Hazel McHaffie

Breathing space

I’m a firm believer in the idea that readers are active collaborators in the creative process started by the author. But when a literary agent first told me my early manuscript didn’t provide enough breathing space for the said readers, I confess I hadn’t a clue what he was talking about. I’ve a rather better idea of the concept now (I think!) but it’s an element in the writing process I constantly grapple with, never more so than now with my tenth novel.

Medical ethical dilemmas are by their very nature, triggers for debate. There are very few black-and-whites. My aim in using fiction to explore them, is to invite readers in, leave them to ask the questions, supply their own answers. What I – the author – think about the issues is irrelevant; my job is to allow them – the readers – to see the difficulties for themselves, feel the conflicts, become aware of perspectives and opinions they’ve maybe never considered before. If the characters are truly authentic and believable, they will speak for themselves, and as long as there is enough breathing space, the reader can get in there amongst them, watch, listen and feel for him/herself.

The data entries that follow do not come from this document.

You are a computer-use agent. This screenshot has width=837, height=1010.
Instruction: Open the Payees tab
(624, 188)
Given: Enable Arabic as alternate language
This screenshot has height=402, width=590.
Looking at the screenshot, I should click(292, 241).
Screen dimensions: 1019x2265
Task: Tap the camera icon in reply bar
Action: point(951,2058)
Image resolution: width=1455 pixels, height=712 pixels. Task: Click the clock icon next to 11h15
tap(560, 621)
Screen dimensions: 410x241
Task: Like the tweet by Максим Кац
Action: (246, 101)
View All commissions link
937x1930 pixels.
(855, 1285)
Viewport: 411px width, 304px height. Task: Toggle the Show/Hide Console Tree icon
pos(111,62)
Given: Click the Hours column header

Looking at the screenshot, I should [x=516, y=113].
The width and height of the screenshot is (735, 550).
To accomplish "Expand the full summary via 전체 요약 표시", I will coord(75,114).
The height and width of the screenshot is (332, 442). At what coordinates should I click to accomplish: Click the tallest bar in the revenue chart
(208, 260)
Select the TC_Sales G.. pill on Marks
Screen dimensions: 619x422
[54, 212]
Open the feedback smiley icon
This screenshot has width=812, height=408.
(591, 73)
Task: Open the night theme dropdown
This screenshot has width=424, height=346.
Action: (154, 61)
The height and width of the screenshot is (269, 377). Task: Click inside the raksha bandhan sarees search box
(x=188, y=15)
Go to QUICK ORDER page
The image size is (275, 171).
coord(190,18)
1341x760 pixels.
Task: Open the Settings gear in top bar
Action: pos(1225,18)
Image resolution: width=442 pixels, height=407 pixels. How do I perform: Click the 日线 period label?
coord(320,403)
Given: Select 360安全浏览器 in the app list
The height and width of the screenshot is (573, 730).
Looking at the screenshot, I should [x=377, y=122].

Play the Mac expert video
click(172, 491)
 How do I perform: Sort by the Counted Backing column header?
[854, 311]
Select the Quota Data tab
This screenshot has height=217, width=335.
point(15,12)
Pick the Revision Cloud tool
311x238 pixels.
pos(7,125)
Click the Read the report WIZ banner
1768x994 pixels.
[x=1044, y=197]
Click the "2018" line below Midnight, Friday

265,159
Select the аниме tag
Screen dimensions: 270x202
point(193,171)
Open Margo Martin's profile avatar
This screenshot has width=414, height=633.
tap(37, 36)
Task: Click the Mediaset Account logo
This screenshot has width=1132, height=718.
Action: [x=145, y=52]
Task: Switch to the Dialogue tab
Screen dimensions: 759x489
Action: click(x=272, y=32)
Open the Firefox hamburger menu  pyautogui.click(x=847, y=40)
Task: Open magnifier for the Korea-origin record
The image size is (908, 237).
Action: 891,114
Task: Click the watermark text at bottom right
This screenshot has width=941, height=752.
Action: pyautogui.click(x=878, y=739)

With this current domestic thriller, Killing Me Gently, I want to create suspense, even maybe terror, in the minds of readers. How is that done? By cataloguing horror or spectacle? Absolutely not. No, I have to somehow open the door to tap into their unconscious fears, give them elbow room/space to let their imaginations do the work.

And it’s meticulous work. Plotting, planning, connecting, surprising, tweaking, revising. I go over and over the threads and links. Determination … persistence … stubbornness … sheer bloody-mindedness? Call it what you will, I need it in spades this time around.

So I take comfort from Doris Lessing:
What I did have, which others perhaps didn’t, was a capacity for sticking at it, which really is the point, not the talent at all. You have to stick at it.

Or Michelangelo:
If people knew how hard I work to get my mastery it wouldn’t seem so wonderful after all.

And there you have it. In my case, not being a genius, 95% perspiration, 5% inspiration!